Specific inhibition of host processes by bacteriophage N4 gene products. by Sho. Yano
| NOOKstudy eTextbook | PDF, EPUB, FB2, DjVu, talking book, mp3, ZIP | 174 pages | ISBN: 9781109314311 | 9.36 Mb

Coliphage N4 directs specific and rapid inhibition of host DNA replication immediately after infection, while host transcription and translation continue throughout N4 infection. Two early-expressed phage N4 gene products responsible for hostMoreColiphage N4 directs specific and rapid inhibition of host DNA replication immediately after infection, while host transcription and translation continue throughout N4 infection.

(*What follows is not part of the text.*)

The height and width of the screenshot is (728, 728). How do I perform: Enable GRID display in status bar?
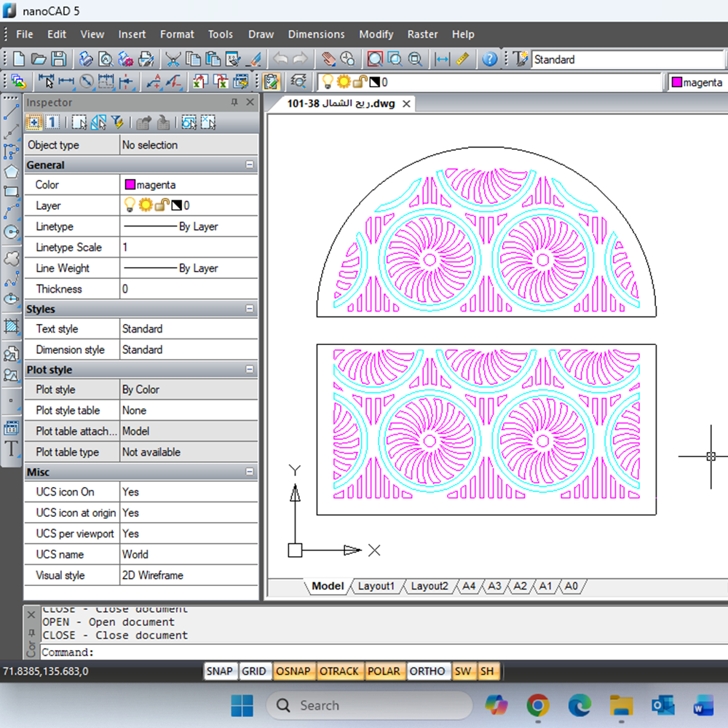253,671
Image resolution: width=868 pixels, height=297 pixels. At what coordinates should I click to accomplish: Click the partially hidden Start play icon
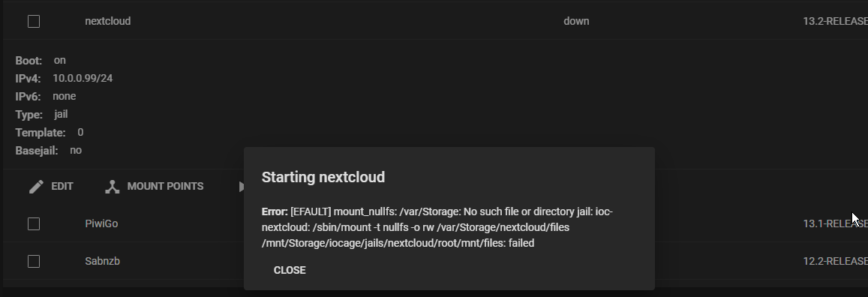[x=242, y=187]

Two early-expressed phage N4 gene products responsible for host inhibition have now been identified and their mechanisms of action characterized: N4 gp6, a basic 52-residue peptide, and N4 gp8, a basic 71-residue peptide.-N4 gp6 is an inhibitor of E.

coli cell division with a bacteriostatic effect on cell growth. Gp6 acts after nucleoid separation and before the first observable step in cell division, formation of the FtsZ ring at midcell. Gp6 does not act through the known SOS-response pathway of cell division inhibition. While gp6 is nonessential for N4 phage, it contributes to phage yield. The specific target of gp6 remains to be determined.-N4 gp8 specifically inhibits E.

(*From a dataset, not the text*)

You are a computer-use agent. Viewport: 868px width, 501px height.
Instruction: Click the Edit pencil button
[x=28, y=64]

coli DNA replication elongation with a bacteriostatic effect. Gp8 is necessary for inhibition of host DNA replication during N4 infections. Although gp8 is nonessential for N4 phage, gp8s function to inhibit host DNA replication increases phage yield.-Gp8 colocalizes with and crosslinks to E. coli DNA polymerase III, the replicative polymerase, in vivo. Gp8 has been expressed and purified from E. coli cells, and the purified protein inhibits processive strand elongation by DNA polymerase III in vitro.

Gp8 interferes with polymerase processivity by inhibiting DNA polymerase clamp loader subcomplex-catalyzed loading of DNA polymerase processivity clamp subunit onto DNA templates.-Gp8 targets the HolA (delta) subunit of DNA polymerase III, located in the clamp loader complex. Mutations conferring resistance to gp8 have been selected in the gene encoding HolA and identified in the first and third domains of HolA.

Furthermore, gp8 has been found to interact with HolA in vitro.-Thus, N4 encodes specific inhibitors of E. coli cell division and DNA replication. Gp8s interference with HolA activity in the replicative polymerase represents a novel mechanism of bacterial growth inhibition.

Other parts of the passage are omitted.